In the beginning, the prohibition of cannabis was founded on lies. The movement of cannabis into Schedule I and the War on Drugs furthered those lies into institutionalized racism and increased the means of silencing dissenters. Now, against overwhelming evidence, the United States continues to turn a deaf ear to corruption on steroids.
In 1930, Harry J. Anslinger rose to prominence amid the end of alcohol Prohibition through family connections. His ambition led him to an assignment as a founding commissioner of the Treasury’s Federal Bureau of Narcotics. The irony of leading an office that just lost its most widespread enemy, alcohol, to Repeal led him to shift views on cannabis.
Denying his own previous statements about its harmlessness and the support of the American Medical Association, Anslinger started a propaganda smear. He villified the plant and its consumers across the headlines and radiowaves.
By using the little-known slang term ‘marihuana’, he deceived Congress itself to pass laws against it. Like prohibition before, it wasn’t the substance that garnered the government’s attention, but the inability to tax black market goods.
During the 1970’s, cannabis got a reboot as a criminal element, thanks to then president Richard Nixon. He needed to silence widespread anti-war sentiment and the organization of African Americans into major political mouthpieces for social equality.
They threatened his presidency, plain and simple. From reports of former Nixon domestic policy chief John Ehrlichman,
The Nixon campaign in 1968, and the Nixon White House after that, had two enemies: the antiwar left and black people. You understand what I’m saying? We knew we couldn’t make it illegal to be either against the war or black, but by getting the public to associate the hippies with marijuana and blacks with heroin.

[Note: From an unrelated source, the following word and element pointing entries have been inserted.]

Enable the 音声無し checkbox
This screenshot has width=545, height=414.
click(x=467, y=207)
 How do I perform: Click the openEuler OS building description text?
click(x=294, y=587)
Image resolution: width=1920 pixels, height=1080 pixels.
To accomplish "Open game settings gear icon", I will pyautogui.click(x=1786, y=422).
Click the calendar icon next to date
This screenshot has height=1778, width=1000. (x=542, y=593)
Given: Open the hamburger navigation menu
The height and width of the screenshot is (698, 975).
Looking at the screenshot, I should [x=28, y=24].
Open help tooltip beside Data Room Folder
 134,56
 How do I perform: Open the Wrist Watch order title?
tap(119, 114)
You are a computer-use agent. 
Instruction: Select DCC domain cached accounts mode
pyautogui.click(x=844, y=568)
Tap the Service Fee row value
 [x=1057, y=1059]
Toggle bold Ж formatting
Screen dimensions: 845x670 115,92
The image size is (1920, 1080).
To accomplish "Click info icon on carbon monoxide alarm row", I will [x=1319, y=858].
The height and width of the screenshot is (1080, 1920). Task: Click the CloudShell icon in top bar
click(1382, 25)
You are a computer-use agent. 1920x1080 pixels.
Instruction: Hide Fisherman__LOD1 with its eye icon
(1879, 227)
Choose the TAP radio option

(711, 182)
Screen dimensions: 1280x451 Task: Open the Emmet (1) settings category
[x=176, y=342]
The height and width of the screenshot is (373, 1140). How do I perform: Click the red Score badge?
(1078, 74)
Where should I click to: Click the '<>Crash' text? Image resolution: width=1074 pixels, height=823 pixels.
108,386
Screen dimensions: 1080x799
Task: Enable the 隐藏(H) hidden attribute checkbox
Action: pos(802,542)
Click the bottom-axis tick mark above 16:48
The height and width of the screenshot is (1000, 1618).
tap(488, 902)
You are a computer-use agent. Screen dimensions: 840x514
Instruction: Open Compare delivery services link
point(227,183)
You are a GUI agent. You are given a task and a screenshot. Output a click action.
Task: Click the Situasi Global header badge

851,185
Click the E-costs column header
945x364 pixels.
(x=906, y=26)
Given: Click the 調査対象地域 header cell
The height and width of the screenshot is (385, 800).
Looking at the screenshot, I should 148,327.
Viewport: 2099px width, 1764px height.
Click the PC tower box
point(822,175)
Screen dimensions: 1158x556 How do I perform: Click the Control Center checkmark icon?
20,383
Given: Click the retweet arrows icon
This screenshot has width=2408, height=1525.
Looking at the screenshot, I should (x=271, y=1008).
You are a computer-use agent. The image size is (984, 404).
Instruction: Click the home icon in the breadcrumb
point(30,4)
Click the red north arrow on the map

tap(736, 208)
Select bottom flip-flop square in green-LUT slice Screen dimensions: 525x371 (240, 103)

And then criminalizing both heavily, we could disrupt those communities. We could arrest their leaders. raid their homes, break up their meetings, and vilify them night after night on the evening news.
Did we know we were lying about the drugs? Of course we did.
Nixon placed cannabis into Schedule I status pending study. The Schafer Commission came back in support of the plant, not the president. He ignored the findings and the rest is history.
Petitions flew to the DEA from the first year after Nixon lumped cannabis in with heroin. The agency ignored the filings, sometimes requiring judges orders before reluctantly responding. But even today, the lies continue. Even former DEA propagandists now admit the truth. The War is about the money.
In the 40+ year War on Drugs, the US spent over $1 trillion dollars on the campaign, which accounts for 1/16th of our total national debt. The fear money employs thousands of state and federal agents, boosts police budgets, and keeps the populace from questioning authority.
Medical benefits? Denied with fundamentalist zeal. Former DEA spokesperson Belita Nelson appeared on Oprah, Nightline, and many popular TV programs in her role. But after heroin investigations revealed addicts successfully weaning off opiates with cannabis, she quit in 2004.
She never signed a confidentiality agreement with the DEA, and now speaks freely about her insights and knowledge. Agency big wigs told her flat out,
Marijuana is safe, we know it is safe. It’s our cash cow and we will never give up.
She spoke to cannabis supporters last December in Colorado, continuing with quotes including:
I was having fun, I was very good at my propagandist job – I was the chief propagandist for the DEA… If you think the DEA are the good guys, they are not. They are really not. We are talking corruption on steroids.
Facing the very real threat of heroin and opioid epidemics in her home town started her journey. Now, the truth about cannabis as an agent of healing and help spurs her onward, pushing for reform and DEA overhaul.
Any entity, once established, will fight for survival and expansion to the end. It will go so far as to forsake its very principles. Look at any government across history, and slowly but surely, it turns on the people to increase or hold onto power.
The War on Drugs is a beast unto itself, whose agents around the world want secure jobs and paychecks. They want raises, not obsolescence.
Political acolytes of this policy now confiscate property and cash without arrests, and in some cases kill opponents and the populace alike to quell dissent. The drug user label makes for a conveniently branded target, turning anyone into an enemy, and less than human.